Los melindres jazzísticos no le impidieron a Guerra armar once tracks contundentes, por donde corren vertientes románticas, espirituales y de denuncia. La preocupación por los problemas sociales sigue ahí, y “La guagua” –acaso el ejemplo más certero de esta nueva etapa creativa– propone una metáfora del sistema describiendo un colectivo que promete ir para adelante pero marcha “en reversa”. “Ahí parece que no estuviera diciendo nada, pero creo que digo mucho, porque nos están vendiendo ideas como se vende el boleto de esa guagua. Te juran que van en una dirección, y luego van para la contraria”, define el cantautor.
–Sin embargo, la suya es una crítica optimista. Otras zonas del disco son un poco más oscuras. Por ejemplo, la letra de “La calle”, el dueto que hizo con Juanes...
–Sí, aunque al final predominan la fe y el sentido del humor. Suelo buscar una forma graciosa de retratar lo que percibo. Hice la prueba con “Ojalá que llueva café” y con otros con éxitos como “El Niágara en bicicleta” y “El costo de la vida”, que me dieron grandes satisfacciones. Y lo sigo ensayando. No para criticar solamente o para afiliarme a ningún partido político, sino porque quiero generar mejoras y sé que este oficio es un gran vehículo para eso.
–Como siempre, en el disco hay un par de poemas de amor. ¿Cómo se amalgaman la fe en Dios y la sensualidad de esos versos en la onda de “Burbujas de amor”?
–Dios nos da la facultad de amar, eso no tiene nada de malo. Es cierto que actualmente muchos letristas se inclinan por un nivel de explicitud que no es sutil. Yo voy por lo contrario, por la expresión más poética y hermosa que sea capaz de hallar. Cada vez que siento que me salgo de ese límite, vuelvo para atrás a buscar la palabra adecuada.
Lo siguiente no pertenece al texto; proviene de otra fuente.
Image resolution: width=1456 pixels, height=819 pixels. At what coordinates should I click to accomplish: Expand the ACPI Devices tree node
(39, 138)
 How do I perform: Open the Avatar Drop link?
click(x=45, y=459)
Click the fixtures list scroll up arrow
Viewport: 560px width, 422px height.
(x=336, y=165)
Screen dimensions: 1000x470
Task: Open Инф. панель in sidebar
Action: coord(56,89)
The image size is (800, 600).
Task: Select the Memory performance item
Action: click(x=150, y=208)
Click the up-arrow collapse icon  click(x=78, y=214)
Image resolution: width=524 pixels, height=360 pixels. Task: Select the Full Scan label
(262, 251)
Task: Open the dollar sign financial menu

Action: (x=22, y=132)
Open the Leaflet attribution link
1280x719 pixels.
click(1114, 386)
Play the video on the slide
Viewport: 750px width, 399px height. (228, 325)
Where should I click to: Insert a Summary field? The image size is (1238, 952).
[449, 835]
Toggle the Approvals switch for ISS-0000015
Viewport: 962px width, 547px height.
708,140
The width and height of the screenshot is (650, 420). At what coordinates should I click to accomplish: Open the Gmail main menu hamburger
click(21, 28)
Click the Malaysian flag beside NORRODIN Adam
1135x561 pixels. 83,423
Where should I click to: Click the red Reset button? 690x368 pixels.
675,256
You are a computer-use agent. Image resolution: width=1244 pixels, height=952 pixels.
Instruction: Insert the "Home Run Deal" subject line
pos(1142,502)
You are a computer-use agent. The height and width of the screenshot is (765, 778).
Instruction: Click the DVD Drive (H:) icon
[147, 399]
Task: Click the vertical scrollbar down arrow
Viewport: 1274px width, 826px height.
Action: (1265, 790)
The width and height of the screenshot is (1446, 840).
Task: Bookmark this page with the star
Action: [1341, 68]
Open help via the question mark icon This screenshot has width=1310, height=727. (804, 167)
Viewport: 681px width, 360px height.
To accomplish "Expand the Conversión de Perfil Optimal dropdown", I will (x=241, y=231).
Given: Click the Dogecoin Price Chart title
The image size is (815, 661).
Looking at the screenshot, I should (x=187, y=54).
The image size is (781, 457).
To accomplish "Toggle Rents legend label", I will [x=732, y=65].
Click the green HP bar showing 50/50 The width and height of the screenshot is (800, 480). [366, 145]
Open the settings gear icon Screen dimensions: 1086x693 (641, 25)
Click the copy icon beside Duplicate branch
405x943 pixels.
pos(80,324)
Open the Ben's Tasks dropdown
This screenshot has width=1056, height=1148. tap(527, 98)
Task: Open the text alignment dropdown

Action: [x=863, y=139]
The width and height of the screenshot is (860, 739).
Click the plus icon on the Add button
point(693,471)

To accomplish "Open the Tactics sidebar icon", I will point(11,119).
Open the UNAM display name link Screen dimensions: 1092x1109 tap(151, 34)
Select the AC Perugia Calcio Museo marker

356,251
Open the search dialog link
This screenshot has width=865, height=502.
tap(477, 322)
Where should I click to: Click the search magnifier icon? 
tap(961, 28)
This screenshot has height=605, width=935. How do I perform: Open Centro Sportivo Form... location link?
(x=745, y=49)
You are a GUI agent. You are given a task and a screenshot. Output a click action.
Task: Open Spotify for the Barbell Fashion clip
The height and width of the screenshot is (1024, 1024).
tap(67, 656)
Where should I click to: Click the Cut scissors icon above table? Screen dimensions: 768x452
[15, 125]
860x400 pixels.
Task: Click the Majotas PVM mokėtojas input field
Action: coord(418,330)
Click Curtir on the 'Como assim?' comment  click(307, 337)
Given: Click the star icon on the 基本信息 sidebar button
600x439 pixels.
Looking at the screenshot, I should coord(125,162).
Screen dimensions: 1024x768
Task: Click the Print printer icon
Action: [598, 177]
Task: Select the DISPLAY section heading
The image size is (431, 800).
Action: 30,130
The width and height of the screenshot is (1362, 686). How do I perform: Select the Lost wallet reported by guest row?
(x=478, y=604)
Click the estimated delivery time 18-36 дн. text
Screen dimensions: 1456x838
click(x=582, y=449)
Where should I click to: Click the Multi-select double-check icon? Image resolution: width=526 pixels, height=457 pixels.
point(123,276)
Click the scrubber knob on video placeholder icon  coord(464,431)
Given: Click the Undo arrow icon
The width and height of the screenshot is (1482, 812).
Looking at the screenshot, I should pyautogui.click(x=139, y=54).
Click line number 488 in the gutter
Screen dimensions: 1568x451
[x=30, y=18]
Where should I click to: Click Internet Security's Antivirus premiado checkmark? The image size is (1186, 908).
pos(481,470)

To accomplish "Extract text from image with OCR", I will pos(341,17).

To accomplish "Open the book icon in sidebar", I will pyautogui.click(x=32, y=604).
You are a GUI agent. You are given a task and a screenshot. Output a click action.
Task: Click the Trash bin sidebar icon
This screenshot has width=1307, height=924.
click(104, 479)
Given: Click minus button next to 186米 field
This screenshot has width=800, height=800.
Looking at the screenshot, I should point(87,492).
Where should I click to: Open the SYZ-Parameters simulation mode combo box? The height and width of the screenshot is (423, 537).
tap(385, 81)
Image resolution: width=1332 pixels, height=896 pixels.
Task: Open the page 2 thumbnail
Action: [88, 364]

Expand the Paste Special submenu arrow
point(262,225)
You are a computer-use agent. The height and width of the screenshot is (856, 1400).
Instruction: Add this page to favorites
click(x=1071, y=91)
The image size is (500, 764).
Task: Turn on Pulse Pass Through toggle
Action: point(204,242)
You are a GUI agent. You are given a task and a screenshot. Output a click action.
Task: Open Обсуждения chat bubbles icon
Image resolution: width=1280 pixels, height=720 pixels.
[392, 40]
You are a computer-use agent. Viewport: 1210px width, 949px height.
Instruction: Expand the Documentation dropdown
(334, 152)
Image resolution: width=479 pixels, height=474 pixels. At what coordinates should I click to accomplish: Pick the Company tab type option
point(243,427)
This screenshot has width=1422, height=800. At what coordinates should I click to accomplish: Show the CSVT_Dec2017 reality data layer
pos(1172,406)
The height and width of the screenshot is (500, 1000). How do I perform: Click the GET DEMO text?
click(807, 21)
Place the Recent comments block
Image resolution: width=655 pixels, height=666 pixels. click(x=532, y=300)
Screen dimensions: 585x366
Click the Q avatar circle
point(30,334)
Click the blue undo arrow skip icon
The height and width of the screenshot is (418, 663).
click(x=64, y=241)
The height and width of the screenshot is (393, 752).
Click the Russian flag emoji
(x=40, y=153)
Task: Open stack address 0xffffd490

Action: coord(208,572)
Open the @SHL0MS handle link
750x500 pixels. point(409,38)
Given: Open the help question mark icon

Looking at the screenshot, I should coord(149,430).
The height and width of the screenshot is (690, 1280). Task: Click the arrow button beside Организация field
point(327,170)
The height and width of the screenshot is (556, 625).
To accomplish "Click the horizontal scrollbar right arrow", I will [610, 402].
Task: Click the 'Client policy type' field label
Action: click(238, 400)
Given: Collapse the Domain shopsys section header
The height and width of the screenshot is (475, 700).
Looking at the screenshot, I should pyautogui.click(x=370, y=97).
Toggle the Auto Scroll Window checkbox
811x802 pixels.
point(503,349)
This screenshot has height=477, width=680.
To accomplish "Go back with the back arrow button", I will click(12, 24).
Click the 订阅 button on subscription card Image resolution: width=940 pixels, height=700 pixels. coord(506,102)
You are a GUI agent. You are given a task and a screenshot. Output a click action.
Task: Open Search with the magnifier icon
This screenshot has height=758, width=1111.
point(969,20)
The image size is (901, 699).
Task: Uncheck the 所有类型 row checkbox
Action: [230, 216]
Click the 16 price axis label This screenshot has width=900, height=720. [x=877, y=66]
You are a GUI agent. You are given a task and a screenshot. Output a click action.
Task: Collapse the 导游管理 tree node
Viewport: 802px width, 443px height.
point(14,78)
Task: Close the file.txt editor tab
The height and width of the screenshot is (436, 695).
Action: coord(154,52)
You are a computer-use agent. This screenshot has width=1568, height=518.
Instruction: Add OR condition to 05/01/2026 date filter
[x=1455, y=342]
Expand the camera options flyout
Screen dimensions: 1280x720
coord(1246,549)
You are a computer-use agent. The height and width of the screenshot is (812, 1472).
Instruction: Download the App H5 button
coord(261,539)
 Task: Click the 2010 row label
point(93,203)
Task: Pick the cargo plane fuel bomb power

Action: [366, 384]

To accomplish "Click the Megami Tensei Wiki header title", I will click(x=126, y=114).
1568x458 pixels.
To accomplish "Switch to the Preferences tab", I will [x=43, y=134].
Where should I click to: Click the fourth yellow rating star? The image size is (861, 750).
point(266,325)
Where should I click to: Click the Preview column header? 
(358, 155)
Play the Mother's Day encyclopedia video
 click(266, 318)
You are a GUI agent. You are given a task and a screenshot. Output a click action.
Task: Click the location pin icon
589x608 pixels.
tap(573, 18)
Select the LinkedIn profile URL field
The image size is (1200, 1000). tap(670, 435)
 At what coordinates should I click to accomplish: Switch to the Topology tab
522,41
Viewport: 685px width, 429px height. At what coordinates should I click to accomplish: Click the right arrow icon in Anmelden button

Mire: al final no soy yo, son las buenas canciones las que les modifican el ánimo a los espectadores y las espectadoras. ¿Qué se desata cuando toco y veo gente que se deja llevar por esa fuerza que hace llorar a algunos y bailar a otros? Ante ese misterio vuelvo a Bach y a aquella idea que él defendió toda su vida: la música sirve para glorificar a Dios y enriquecer al espíritu. De eso se trata.